* [THE PROBLEM]
Check each line below for "click" and report how many have it, nothing else.

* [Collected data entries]
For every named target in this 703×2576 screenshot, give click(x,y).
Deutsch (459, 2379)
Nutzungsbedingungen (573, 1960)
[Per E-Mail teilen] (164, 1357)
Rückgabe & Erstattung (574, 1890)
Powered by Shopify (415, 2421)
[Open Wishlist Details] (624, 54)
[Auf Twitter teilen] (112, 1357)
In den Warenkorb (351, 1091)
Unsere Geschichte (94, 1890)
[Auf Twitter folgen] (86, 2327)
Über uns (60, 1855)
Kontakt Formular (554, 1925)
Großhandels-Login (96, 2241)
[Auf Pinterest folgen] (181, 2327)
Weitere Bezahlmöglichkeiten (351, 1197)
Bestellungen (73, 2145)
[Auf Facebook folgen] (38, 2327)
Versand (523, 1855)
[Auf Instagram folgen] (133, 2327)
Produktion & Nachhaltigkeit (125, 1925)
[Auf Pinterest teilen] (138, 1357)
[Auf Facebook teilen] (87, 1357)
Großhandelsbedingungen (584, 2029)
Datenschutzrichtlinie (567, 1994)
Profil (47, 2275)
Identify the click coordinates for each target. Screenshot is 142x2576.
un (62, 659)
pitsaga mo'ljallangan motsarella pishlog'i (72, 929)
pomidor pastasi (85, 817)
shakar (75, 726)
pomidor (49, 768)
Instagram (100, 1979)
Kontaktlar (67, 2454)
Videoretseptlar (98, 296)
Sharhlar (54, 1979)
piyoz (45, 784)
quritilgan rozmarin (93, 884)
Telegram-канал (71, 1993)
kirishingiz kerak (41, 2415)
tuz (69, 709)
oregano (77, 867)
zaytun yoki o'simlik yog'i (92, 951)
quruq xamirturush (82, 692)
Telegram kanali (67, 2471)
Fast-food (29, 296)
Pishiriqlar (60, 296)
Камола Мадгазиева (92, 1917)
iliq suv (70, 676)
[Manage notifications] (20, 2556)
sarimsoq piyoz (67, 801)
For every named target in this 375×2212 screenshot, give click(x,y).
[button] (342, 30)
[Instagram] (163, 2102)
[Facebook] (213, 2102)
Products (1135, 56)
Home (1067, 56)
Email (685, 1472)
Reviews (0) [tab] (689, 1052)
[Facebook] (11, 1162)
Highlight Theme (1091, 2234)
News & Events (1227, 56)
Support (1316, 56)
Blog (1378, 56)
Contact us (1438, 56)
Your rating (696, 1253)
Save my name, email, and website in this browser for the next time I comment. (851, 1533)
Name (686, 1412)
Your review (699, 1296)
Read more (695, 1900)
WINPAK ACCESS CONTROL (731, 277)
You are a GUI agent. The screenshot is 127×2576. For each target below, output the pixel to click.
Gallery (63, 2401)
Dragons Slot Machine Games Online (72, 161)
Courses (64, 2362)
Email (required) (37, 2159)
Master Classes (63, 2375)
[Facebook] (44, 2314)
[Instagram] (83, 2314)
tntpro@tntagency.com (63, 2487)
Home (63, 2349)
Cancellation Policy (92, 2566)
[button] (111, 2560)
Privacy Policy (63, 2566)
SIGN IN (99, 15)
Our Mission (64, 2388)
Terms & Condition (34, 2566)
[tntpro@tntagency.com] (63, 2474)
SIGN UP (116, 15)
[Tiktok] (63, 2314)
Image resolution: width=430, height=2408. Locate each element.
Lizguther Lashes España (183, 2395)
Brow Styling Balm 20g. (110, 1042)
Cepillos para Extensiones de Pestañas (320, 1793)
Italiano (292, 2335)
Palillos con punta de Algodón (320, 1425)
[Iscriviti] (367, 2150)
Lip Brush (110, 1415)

* [REPLY]
4